SUPERCONVERSATIONS DAY 66: DAVID XU BORGONJON RESPONDS TO JULIETA ARANDA AND BRIAN KUAN WOOD, “GIVE BACK TO YOUR ALMA MATER!

#Sucks

Sucks is short for success.

My lover Sarah is sprawled on the couch.

Me: She’s really good at taking up space.
JS: She’s optimizing.
Minsoo: It’s very efficient.
Me: It’s inefficient—she takes up the whole sofa.
Minsoo: If your goal is taking up the whole sofa.
Me: Where am I supposed to sit?
Sarah: Don’t be so stingy. We’re helping you write, so I get to lie here.

Minsoo is studying, and working hard to pay for it. I’m writing and curating and living off my mother. JS is going to work for Microsoft to hack around and make fine code. Sarah is an artist assistant, but since she uses ceramics, it’s a lot of lifting.

Me: Whatever you like.
Sarah: I could do this every day.
Me: You do. All you want is to eat oysters every day. Gross.
Sarah: I just want to be happy, OK?
Me: Don’t you care about… the world? Or, that’s too big. What about the state of the field?
Minsoo: There’s nothing wrong with taking care of yourself.
Me: It’s so limited. Shouldn’t there be… more? Isn’t it kind of tragic just to be bought off like that?
Sarah: That’s bullshit. That’s like saying success is always selling out.
Me: No it’s not.
Sarah: Success isn’t a fall.
Me: Success sucks!
Minsoo: If you can define success yourself, I don’t see the problem with it.
Sarah: Yeah, you could be in a cabin in Maine.
Minsoo: That’s respectable; not like oysters. It might cost more but at least there’s less guilt.

We also have different unpaid debts and our servicing schedules also aren’t the same. I’m recording this conversation about Julieta and Brian’s conversation.

JS: I want more power.
Me: It’s on record now.
Sarah: What? Sorry?
Me: We were talking about success.
Sarah: Oysters.
Me: People can get weird about success when things get bigger. Like things were great when everyone knew everyone else.
Sarah: And everyone’s pretending to know everyone else by first name. Right?
JS: I want to know people and have money so I can have power. It’s not interesting by itself.
Me: Did Starbucks get worse when it got bigger?
Minsoo: People love to talk about how small community engagement will fix problems, but the size of communities is a problem to begin with. Thinking small is sometimes just thinking bad.
Me: Today I met a curator guy and asked him about how to scale up.

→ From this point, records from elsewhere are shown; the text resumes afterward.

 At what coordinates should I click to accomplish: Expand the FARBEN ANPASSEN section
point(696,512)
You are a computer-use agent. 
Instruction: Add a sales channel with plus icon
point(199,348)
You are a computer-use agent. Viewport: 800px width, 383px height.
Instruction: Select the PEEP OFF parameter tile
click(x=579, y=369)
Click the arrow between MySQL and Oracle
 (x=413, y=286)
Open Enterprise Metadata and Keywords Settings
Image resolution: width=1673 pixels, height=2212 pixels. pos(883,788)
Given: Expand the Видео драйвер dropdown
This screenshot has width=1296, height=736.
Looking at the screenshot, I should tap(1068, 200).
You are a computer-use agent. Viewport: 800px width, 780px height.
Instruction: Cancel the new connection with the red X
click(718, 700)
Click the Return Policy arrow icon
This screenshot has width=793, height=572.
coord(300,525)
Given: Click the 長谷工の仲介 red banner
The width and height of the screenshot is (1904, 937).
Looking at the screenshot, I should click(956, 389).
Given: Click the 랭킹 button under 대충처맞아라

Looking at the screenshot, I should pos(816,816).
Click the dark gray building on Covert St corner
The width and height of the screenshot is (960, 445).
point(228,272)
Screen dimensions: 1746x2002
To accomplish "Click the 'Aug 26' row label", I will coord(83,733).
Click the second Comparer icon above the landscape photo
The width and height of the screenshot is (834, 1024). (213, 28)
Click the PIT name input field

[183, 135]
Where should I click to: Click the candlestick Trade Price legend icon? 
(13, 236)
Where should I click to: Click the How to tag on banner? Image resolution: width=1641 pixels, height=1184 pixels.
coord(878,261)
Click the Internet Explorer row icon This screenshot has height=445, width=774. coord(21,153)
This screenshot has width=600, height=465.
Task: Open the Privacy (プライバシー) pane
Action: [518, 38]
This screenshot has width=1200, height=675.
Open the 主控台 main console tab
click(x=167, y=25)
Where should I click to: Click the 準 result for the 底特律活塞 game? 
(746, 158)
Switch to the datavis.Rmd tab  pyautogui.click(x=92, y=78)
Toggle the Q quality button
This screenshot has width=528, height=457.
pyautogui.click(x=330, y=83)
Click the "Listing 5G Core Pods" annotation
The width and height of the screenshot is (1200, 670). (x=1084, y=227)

We were eating steamed vegetables, because he was on a health kick.

Me: Help us.
Howie: I want to. In the art world, people pull up the ladder after them so that the people who come after have to make new ones. People are stumbling and falling but replacing the rocks on the path behind them. There are a lot of ladders lying around, carried like crosses.

Should I have used his real name? My mother called earlier today and said she felt bad for me: I was working hard and making little.

Me: I want to make money.
Minsoo: I have to.
Sarah: I think it’s important for people to feel financially secure if they want so that they can make their hopes and dreams come true and not suffer their whole lives.
Minsoo: But that’s the idea sold to artists: that we should suffer our whole lives.
Me: What’s the price?
Sarah: I guess it’s what they want so it’s fine.
Minsoo: The problem is there are no options for repayment. I want my school to be invested in me. I think if they literally had an option on me, and had a contract where I agreed to, say, sell them my art at a certain price or donate it every year until I died… that makes a lot of sense.
Me: That’s even better than being a customer, because then you’re actually valued. You’re not just pretend-respected.
Sarah: What did you tell your mom?
Me: I explained to her that payment in the art market is deferred. The longer you go the more you’ll get paid eventually. It’s like interest.

Bursts of laughter from everybody else—as if it’s not believable.

Me: It’s true! You have to have your years in the wild. Then you cash in—it’s like academic curators joining a blue chip gallery later, an accepted strategy.
JS: That’s the startup model. You’re trying to grow, not to make money—and that growth gets important people excited, and then you get bought out.
Me: Yeah, but it doesn’t have to be like selling out. I really wish I’d taken internships earlier. I wasted all my summers.
Minsoo: Don’t try to solve a problem you just made up.
JS: Ideas are cheap. Skill is what’s scarce.
Me: That’s why we’re doing this. I need your ideas. And I’m not going to credit you, because I don’t have to. I’ll change your names.

It’s late and the cookies, thick and laden with white chocolate chunks, because I ate all the semisweet chocolate chips with sticky hands.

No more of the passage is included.